ABOUT THIS TASK => Could you retype the lines below, starting at the line holding "The height and" and stopping at the line holding "Viewport: 761px width, 433px height.", inclusive? Copy them exactly and drop the images.

THE INPUT =>
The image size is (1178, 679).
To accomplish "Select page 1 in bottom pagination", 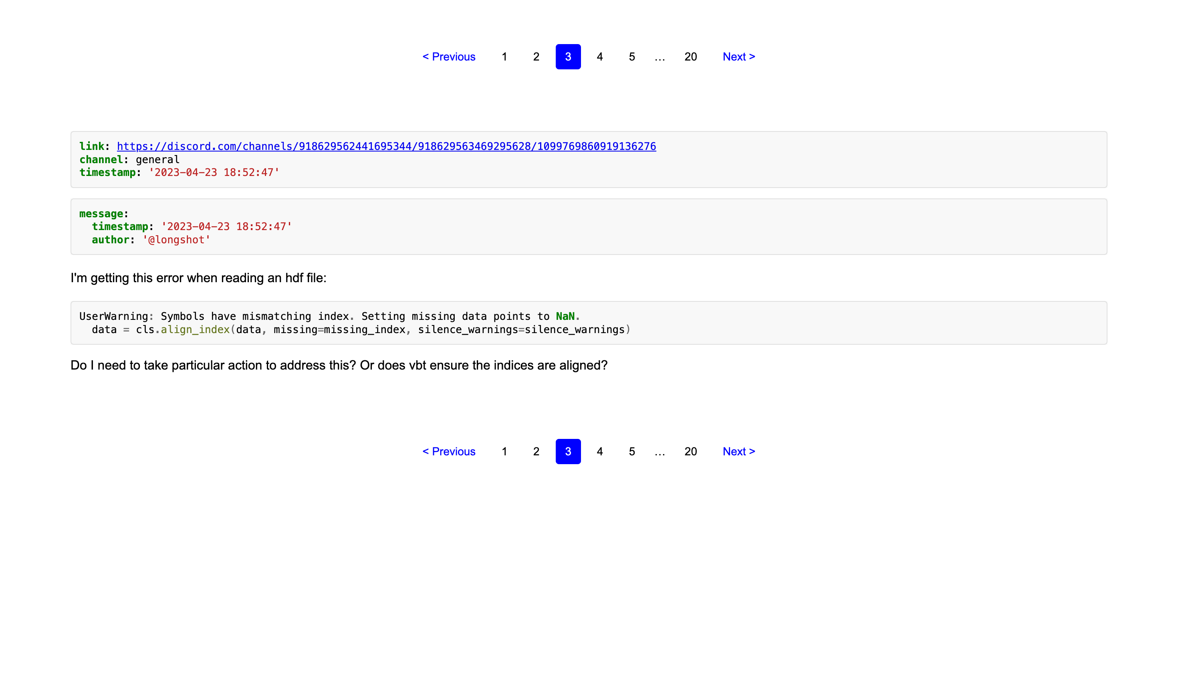I will tap(504, 451).
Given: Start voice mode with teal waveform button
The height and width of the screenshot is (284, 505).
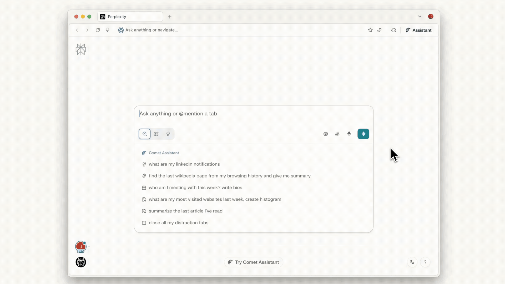Looking at the screenshot, I should tap(363, 134).
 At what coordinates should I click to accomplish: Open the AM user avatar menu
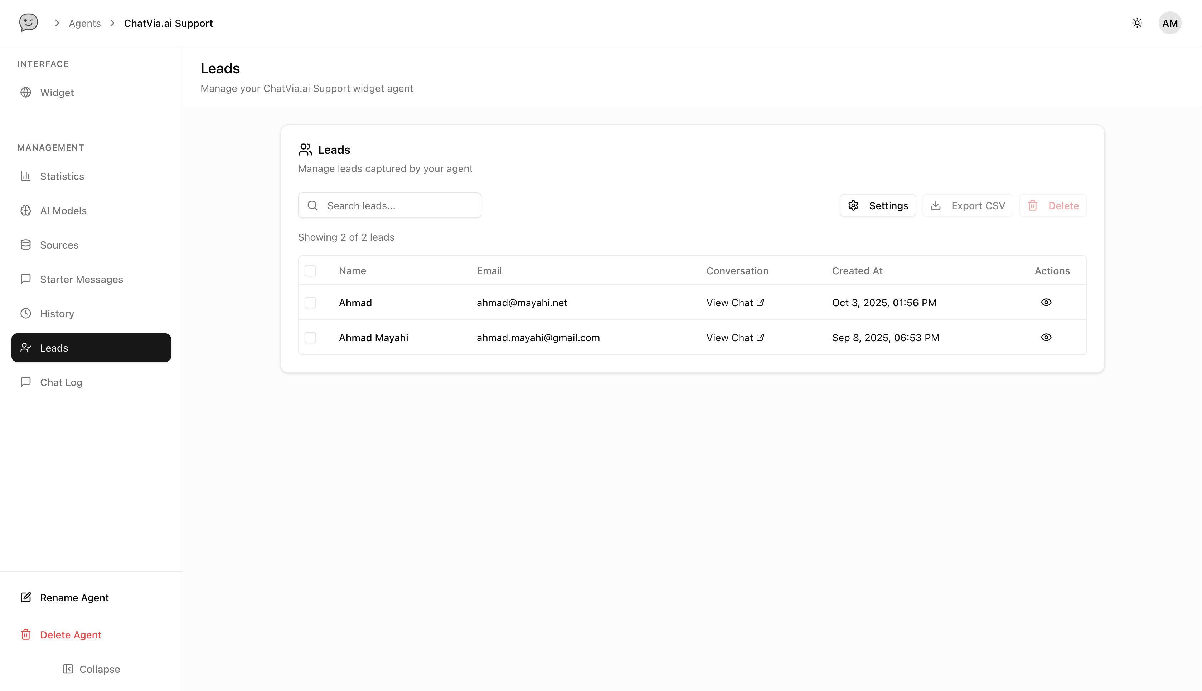(1170, 23)
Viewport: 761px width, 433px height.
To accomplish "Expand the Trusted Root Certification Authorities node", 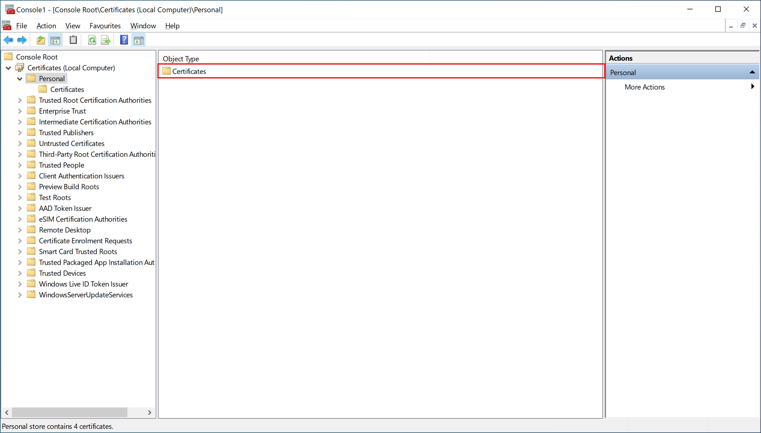I will (x=20, y=101).
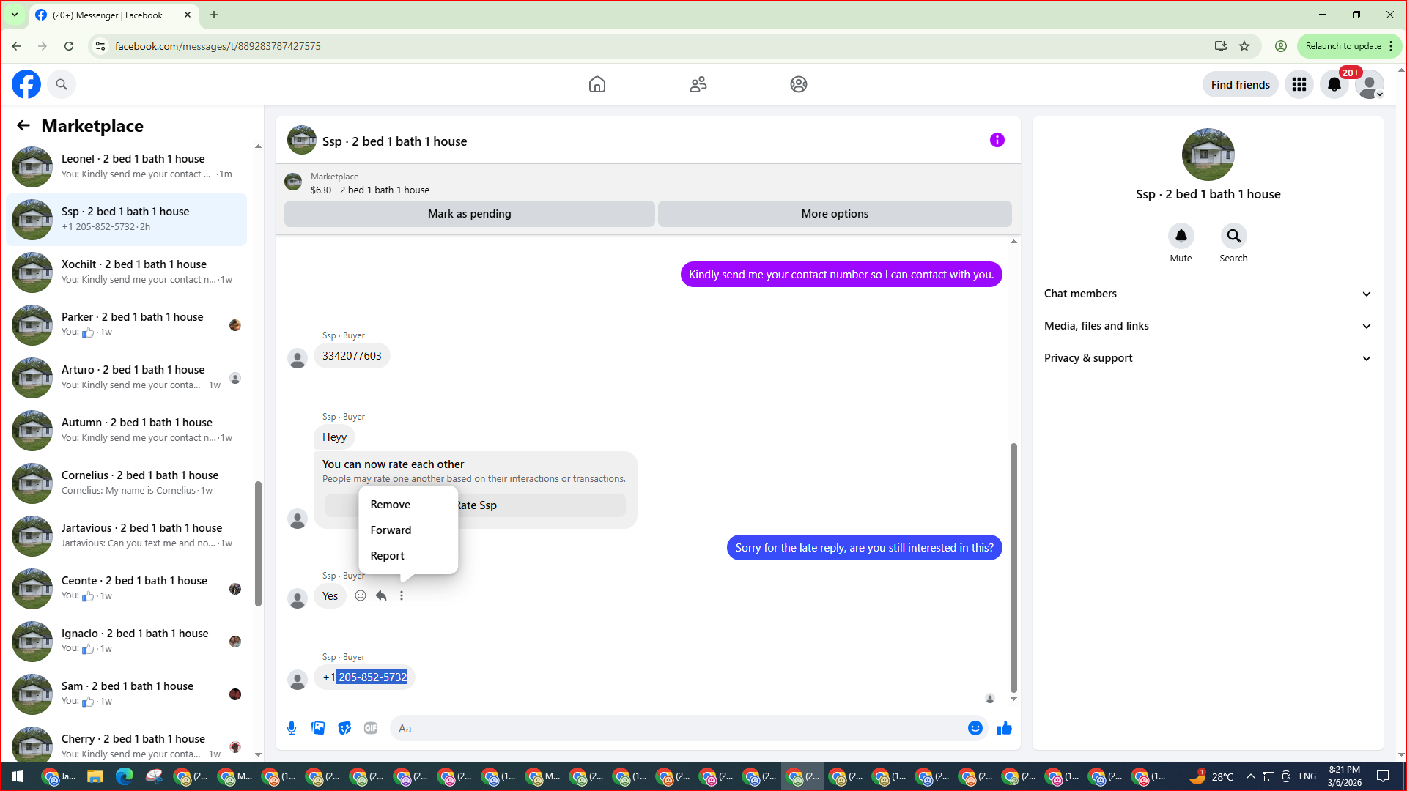Image resolution: width=1407 pixels, height=791 pixels.
Task: Click the Mark as pending button
Action: [469, 214]
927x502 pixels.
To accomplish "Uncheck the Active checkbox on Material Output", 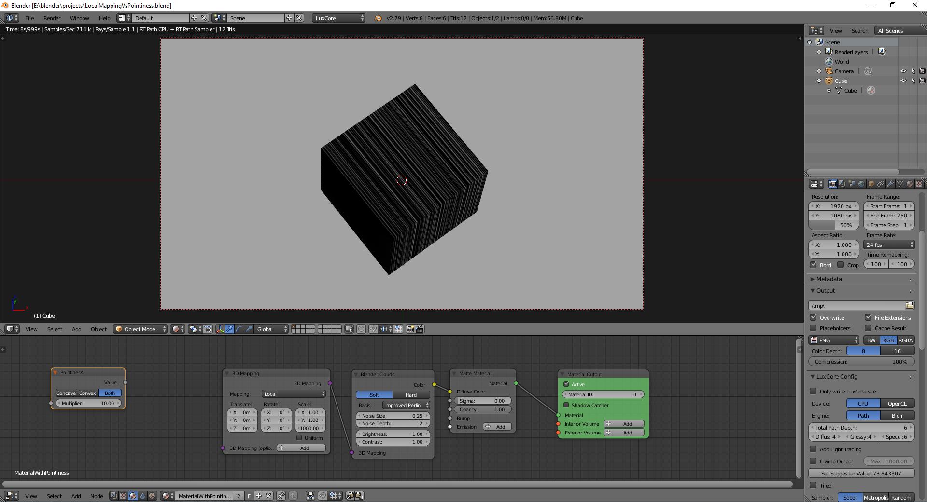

ANSWER BELOW =>
The height and width of the screenshot is (284, 505).
Looking at the screenshot, I should tap(363, 134).
 At what coordinates should I click to accomplish: Open the AM user avatar menu
(1170, 23)
Viewport: 761px width, 433px height.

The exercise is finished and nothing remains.